SELECTION:
········

FEDZONE Ed Zurndorfer

This column discusses the mortgage interest income tax deduction changes resulting from the passage of the One Big Beautiful Bill Act of 2025 (OBBBA). Before discussing these changes which could affect individual tax returns starting the 2026 tax year, it is important to review the history of federal income tax  mortgage interest deduction.

The Revenue Act of 1913 (which established the federal income tax) allowed for all interest paid on personal indebtedness – which included all types of interest paid, such as credit cards, personal loans, etc.

The Tax Reform Act of 1986 overhauled the tax code, eliminating most personal interest deductions including credit card interest, car loan interest, and interest on personal bank loans. However, mortgage interest on a primary residence and one second home (such as a vacation home) was preserved. Internal Revenue Code (IRC) section 163 (h) allowed interest on up to $1 million of “acquisition indebtedness” as a potential deduction. IRC section 163(h) also limited deductible “home equity” interest to the interest paid on up to $100,000 of home equity debt.

········

DATA LINES:
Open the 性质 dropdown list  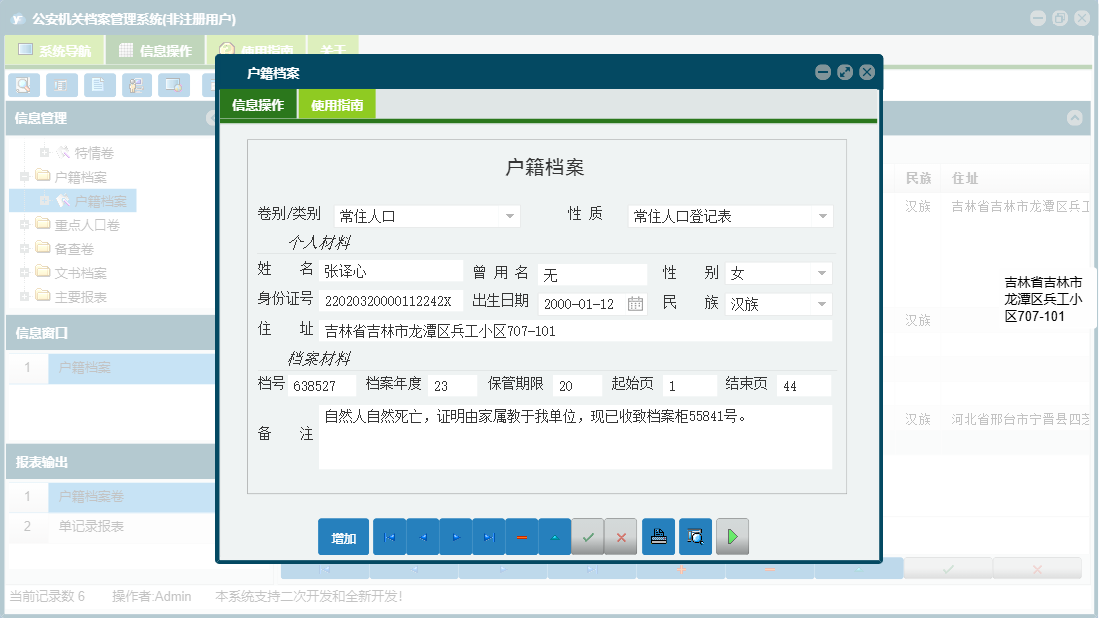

········

PROBLEM: Could you continue the column on the history of the federal mortgage interest deduction, starting after its last sentence?

RESULT OF THIS EXERCISE:
IRC section 163(h) defines acquisition indebtedness as any indebtedness which: (1) Is incurred in acquiring, constructing or substantially improving any qualified residence of an individual; and    (2) Is secured by such residence. The Tax Cuts and Jobs Act of 2017 (TCJA) imposed a new limit of $750,000 of acquisition indebtedness on new mortgage loans taken out after December 15, 2017, and eliminated the deduction for home equity interest.

OBBBA Changes to the Mortgage Interest Deduction

Section 70108 of the OBBBA permanently extended the IRC section 163(h) $750,000 limitation on mortgage interest from “acquisition indebtedness” allowed for the mortgage interest deduction after December 31, 2025. In addition, mortgage insurance premium paid after December 31,2025 are now considered as paid mortgage interest starting after December 31, 2025.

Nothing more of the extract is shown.